══ SOURCE INFORMATION ══

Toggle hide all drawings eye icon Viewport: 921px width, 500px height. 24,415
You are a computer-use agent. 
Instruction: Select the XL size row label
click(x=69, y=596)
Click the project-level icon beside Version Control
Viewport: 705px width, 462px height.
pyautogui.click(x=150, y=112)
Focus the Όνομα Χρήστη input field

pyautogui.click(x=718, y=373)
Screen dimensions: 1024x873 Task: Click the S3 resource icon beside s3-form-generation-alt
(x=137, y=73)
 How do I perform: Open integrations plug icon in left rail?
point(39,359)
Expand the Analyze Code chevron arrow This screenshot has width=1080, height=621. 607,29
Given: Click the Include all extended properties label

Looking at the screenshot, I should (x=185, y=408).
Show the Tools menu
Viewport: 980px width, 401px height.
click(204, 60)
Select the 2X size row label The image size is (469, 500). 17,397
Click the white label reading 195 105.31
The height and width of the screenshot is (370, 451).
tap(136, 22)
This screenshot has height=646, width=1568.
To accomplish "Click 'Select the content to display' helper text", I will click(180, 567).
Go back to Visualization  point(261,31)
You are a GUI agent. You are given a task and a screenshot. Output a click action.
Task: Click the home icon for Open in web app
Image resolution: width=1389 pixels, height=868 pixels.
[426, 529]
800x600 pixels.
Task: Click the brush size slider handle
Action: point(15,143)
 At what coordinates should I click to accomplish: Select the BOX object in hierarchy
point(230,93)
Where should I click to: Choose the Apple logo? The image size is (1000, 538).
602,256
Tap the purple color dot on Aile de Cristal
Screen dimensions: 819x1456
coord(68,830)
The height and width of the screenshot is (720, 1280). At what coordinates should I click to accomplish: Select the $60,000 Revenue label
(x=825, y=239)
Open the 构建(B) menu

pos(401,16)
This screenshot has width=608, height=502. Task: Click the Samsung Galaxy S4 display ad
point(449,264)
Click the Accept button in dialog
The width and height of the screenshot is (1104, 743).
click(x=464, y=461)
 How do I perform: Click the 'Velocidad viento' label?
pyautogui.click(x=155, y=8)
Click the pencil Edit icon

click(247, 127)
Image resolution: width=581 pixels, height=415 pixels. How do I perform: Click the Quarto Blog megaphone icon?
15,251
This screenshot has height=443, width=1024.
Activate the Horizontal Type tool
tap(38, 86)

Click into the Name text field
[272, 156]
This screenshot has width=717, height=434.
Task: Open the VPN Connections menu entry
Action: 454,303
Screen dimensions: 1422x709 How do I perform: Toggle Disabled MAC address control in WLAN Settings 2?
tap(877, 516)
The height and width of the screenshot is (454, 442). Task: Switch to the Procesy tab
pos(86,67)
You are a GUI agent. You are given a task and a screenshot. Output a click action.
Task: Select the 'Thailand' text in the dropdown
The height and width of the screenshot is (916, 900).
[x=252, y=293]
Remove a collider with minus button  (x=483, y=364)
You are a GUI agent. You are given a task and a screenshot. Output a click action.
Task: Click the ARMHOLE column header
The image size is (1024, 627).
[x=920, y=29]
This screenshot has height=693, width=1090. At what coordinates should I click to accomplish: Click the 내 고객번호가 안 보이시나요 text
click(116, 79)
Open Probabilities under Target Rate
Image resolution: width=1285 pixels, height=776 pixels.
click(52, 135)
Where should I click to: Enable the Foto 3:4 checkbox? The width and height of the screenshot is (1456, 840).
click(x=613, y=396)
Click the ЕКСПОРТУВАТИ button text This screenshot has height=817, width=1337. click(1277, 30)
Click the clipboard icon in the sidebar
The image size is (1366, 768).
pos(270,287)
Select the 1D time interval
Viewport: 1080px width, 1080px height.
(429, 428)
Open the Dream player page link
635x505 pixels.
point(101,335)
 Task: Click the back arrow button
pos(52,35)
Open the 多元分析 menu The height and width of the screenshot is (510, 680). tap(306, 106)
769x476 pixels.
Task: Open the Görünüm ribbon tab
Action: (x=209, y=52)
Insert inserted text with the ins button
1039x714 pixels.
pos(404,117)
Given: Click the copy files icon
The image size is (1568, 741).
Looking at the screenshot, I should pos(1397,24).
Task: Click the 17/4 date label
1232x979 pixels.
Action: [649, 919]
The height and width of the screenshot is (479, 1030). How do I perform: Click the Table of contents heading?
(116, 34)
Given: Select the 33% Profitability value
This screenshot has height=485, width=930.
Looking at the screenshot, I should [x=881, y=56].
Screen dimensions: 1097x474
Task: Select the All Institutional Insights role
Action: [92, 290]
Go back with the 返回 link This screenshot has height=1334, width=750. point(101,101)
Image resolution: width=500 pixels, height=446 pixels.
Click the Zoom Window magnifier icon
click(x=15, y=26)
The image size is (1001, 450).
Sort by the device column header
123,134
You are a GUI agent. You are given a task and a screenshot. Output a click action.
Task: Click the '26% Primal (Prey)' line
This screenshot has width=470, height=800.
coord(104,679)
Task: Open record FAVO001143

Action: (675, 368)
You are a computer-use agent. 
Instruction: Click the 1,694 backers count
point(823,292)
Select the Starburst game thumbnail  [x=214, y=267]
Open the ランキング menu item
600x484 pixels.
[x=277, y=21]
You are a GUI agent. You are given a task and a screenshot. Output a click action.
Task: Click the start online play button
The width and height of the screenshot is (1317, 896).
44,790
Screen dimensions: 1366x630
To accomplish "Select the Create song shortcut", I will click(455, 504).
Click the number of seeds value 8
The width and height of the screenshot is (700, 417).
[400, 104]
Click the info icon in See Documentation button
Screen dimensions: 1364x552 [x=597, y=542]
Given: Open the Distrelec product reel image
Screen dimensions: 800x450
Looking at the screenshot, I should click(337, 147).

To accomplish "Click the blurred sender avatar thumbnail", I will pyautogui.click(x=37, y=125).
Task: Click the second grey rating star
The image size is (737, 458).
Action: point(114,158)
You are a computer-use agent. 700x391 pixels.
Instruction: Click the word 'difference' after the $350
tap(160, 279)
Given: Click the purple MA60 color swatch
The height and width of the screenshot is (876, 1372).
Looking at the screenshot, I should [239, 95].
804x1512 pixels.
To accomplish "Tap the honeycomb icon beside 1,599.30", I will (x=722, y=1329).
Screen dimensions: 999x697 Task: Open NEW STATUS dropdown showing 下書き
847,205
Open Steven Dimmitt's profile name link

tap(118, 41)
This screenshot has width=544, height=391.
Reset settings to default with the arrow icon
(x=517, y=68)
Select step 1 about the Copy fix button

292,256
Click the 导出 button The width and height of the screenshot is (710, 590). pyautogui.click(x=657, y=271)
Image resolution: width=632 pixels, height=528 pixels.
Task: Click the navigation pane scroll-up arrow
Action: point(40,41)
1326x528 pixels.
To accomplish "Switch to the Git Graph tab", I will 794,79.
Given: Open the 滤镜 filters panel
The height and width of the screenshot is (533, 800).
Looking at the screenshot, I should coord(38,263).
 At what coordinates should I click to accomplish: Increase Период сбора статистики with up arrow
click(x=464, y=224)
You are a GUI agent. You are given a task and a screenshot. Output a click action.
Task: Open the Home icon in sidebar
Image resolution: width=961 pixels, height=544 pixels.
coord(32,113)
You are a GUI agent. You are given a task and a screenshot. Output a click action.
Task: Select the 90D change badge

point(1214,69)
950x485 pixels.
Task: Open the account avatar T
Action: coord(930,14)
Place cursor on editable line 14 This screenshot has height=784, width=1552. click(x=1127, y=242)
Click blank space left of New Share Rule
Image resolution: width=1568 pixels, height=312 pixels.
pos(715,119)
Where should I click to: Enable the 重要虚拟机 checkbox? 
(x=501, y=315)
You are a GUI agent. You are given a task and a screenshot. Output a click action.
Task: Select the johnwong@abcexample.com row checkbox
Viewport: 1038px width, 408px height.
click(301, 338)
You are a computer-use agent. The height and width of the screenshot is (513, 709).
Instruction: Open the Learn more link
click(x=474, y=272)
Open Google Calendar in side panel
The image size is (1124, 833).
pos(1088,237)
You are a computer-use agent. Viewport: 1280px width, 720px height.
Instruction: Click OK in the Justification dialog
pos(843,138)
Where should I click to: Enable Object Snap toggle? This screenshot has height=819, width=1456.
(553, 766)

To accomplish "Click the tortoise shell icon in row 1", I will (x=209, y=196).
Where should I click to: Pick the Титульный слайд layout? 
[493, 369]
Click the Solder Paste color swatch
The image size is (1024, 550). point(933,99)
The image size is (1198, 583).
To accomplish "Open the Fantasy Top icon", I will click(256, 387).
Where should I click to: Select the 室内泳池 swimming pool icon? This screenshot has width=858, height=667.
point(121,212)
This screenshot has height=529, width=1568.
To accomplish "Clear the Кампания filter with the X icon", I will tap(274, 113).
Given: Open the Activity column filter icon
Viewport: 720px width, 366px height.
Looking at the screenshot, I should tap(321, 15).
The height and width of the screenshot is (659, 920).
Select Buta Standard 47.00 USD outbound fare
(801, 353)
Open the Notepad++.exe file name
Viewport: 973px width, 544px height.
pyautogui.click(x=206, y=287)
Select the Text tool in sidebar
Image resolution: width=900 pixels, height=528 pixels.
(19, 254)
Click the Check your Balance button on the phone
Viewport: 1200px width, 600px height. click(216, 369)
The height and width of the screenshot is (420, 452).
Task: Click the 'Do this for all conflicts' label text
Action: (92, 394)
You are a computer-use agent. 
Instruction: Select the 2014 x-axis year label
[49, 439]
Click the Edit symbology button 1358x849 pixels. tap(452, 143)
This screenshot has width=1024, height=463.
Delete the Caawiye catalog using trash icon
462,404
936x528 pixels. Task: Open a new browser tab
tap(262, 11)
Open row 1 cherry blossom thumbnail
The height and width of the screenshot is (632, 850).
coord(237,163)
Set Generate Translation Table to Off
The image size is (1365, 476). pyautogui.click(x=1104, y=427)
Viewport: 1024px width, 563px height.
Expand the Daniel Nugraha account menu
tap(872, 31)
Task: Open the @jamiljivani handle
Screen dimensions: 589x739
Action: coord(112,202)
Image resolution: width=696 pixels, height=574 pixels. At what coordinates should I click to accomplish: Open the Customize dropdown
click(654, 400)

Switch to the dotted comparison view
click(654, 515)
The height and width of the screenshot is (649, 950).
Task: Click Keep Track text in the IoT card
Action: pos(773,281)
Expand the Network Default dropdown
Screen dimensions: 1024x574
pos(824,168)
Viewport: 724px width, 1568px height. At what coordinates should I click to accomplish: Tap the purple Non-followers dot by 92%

═══

- TASK DESCRIPTION -
Each line above, from the one that contains "Viewport: 1024px width, 563px height." to the last line of the records, should be repeated exactly. Leave out all others.

- TASK RESULT -
Viewport: 1024px width, 563px height.
Expand the Daniel Nugraha account menu
tap(872, 31)
Task: Open the @jamiljivani handle
Screen dimensions: 589x739
Action: coord(112,202)
Image resolution: width=696 pixels, height=574 pixels. At what coordinates should I click to accomplish: Open the Customize dropdown
click(654, 400)

Switch to the dotted comparison view
click(654, 515)
The height and width of the screenshot is (649, 950).
Task: Click Keep Track text in the IoT card
Action: pos(773,281)
Expand the Network Default dropdown
Screen dimensions: 1024x574
pos(824,168)
Viewport: 724px width, 1568px height. At what coordinates should I click to accomplish: Tap the purple Non-followers dot by 92%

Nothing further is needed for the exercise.